[What you are asked to do]
Leave out every picture, and return exactly the lines from the line containing "The height and" through the end of the records below, both inclusive.

▼

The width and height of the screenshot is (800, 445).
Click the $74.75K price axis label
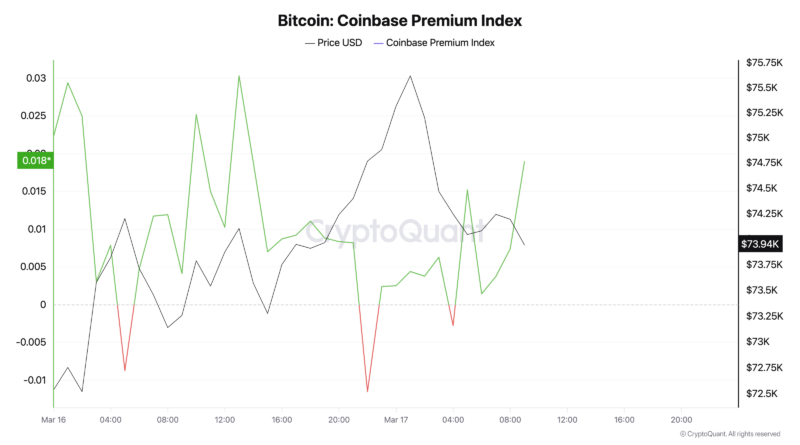click(762, 162)
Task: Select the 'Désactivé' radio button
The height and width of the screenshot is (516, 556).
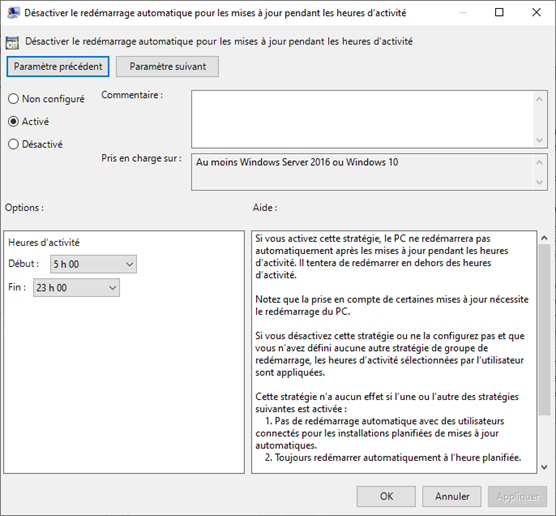Action: tap(13, 144)
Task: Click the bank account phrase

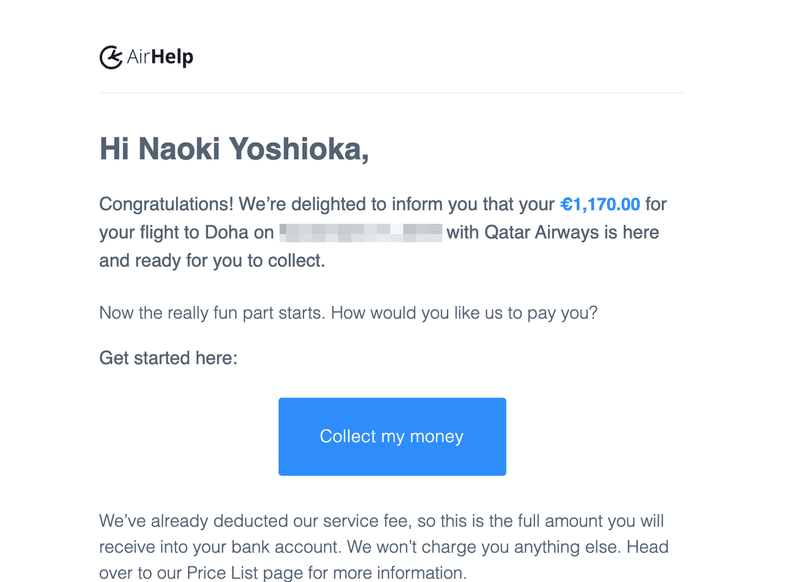Action: tap(286, 547)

▲

[Answer section]
The height and width of the screenshot is (516, 556).
Action: tap(13, 144)
Task: Click the bank account phrase

Action: tap(286, 547)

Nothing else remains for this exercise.